- REQUIRED TASK -
Render every line of the records below as a JSON list of strings, one string per line, skipping blank lines and leaving out the pictures.
▬▬▬
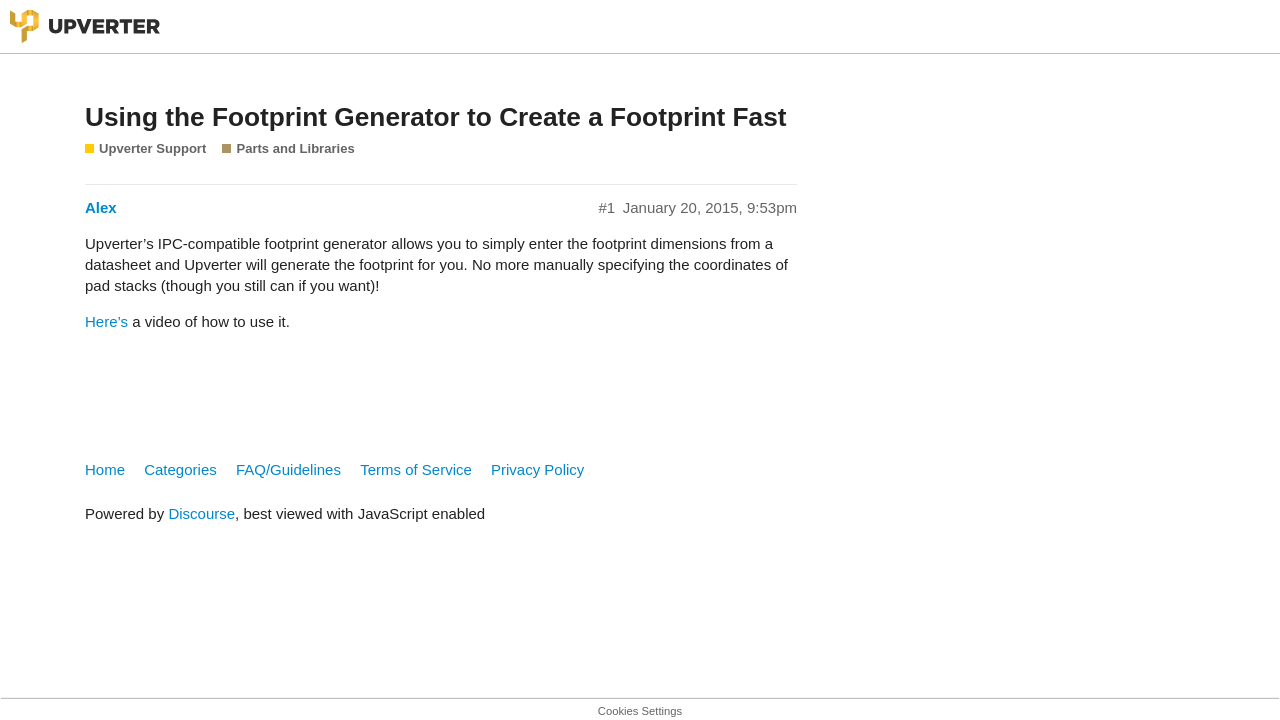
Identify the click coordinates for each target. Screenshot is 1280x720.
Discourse (201, 513)
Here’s (106, 321)
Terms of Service (416, 469)
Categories (180, 469)
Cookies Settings (640, 711)
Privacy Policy (537, 469)
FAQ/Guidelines (288, 469)
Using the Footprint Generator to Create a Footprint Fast (435, 117)
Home (105, 469)
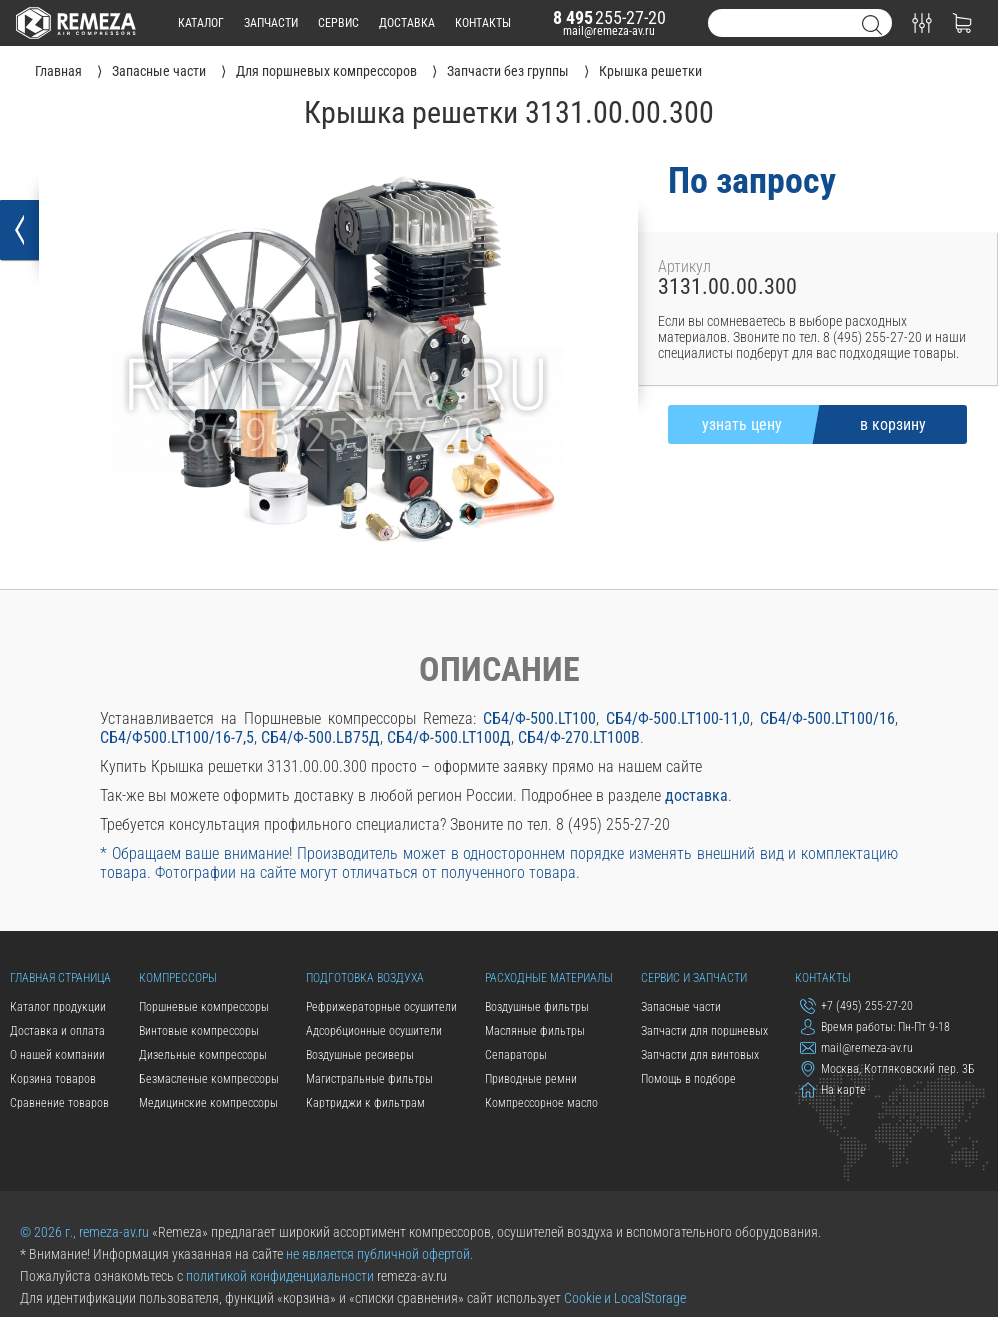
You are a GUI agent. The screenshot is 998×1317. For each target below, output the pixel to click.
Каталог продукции (58, 1007)
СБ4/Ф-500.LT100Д (449, 737)
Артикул (684, 266)
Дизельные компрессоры (203, 1055)
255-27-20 (609, 17)
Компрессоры (178, 978)
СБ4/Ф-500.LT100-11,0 (678, 718)
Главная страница (60, 978)
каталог (201, 23)
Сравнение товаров (59, 1103)
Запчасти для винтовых (700, 1055)
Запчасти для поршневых (704, 1031)
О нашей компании (57, 1055)
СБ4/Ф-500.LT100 (539, 718)
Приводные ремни (531, 1079)
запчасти (271, 23)
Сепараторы (516, 1055)
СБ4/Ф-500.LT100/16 (827, 718)
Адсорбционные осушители (374, 1031)
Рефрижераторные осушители (381, 1007)
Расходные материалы (549, 978)
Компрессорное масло (541, 1103)
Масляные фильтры (535, 1031)
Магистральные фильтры (369, 1079)
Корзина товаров (53, 1079)
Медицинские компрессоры (208, 1103)
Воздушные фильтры (537, 1007)
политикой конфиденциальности (280, 1276)
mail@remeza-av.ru (609, 31)
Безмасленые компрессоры (209, 1079)
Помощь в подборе (688, 1079)
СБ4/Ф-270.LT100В (579, 737)
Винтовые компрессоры (199, 1031)
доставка (407, 23)
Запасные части (681, 1007)
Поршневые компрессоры (204, 1007)
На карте (833, 1090)
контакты (483, 23)
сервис (338, 23)
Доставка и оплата (57, 1031)
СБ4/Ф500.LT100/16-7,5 (177, 737)
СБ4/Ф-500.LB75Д (320, 737)
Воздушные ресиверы (360, 1055)
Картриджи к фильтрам (365, 1103)
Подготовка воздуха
▬▬▬
- COMPLETE RESPONSE -
[
  "Identify the click coordinates for each target. Screenshot is 1280x720.",
  "Discourse (201, 513)",
  "Here’s (106, 321)",
  "Terms of Service (416, 469)",
  "Categories (180, 469)",
  "Cookies Settings (640, 711)",
  "Privacy Policy (537, 469)",
  "FAQ/Guidelines (288, 469)",
  "Using the Footprint Generator to Create a Footprint Fast (435, 117)",
  "Home (105, 469)",
  "You are a GUI agent. The screenshot is 998×1317. For each target below, output the pixel to click.",
  "Каталог продукции (58, 1007)",
  "СБ4/Ф-500.LT100Д (449, 737)",
  "Артикул (684, 266)",
  "Дизельные компрессоры (203, 1055)",
  "255-27-20 (609, 17)",
  "Компрессоры (178, 978)",
  "СБ4/Ф-500.LT100-11,0 (678, 718)",
  "Главная страница (60, 978)",
  "каталог (201, 23)",
  "Сравнение товаров (59, 1103)",
  "Запчасти для винтовых (700, 1055)",
  "Запчасти для поршневых (704, 1031)",
  "О нашей компании (57, 1055)",
  "СБ4/Ф-500.LT100 (539, 718)",
  "Приводные ремни (531, 1079)",
  "запчасти (271, 23)",
  "Сепараторы (516, 1055)",
  "СБ4/Ф-500.LT100/16 (827, 718)",
  "Адсорбционные осушители (374, 1031)",
  "Рефрижераторные осушители (381, 1007)",
  "Расходные материалы (549, 978)",
  "Компрессорное масло (541, 1103)",
  "Масляные фильтры (535, 1031)",
  "Магистральные фильтры (369, 1079)",
  "Корзина товаров (53, 1079)",
  "Медицинские компрессоры (208, 1103)",
  "Воздушные фильтры (537, 1007)",
  "политикой конфиденциальности (280, 1276)",
  "mail@remeza-av.ru (609, 31)",
  "Безмасленые компрессоры (209, 1079)",
  "Помощь в подборе (688, 1079)",
  "СБ4/Ф-270.LT100В (579, 737)",
  "Винтовые компрессоры (199, 1031)",
  "доставка (407, 23)",
  "Запасные части (681, 1007)",
  "Поршневые компрессоры (204, 1007)",
  "На карте (833, 1090)",
  "контакты (483, 23)",
  "сервис (338, 23)",
  "Доставка и оплата (57, 1031)",
  "СБ4/Ф500.LT100/16-7,5 (177, 737)",
  "СБ4/Ф-500.LB75Д (320, 737)",
  "Воздушные ресиверы (360, 1055)",
  "Картриджи к фильтрам (365, 1103)",
  "Подготовка воздуха"
]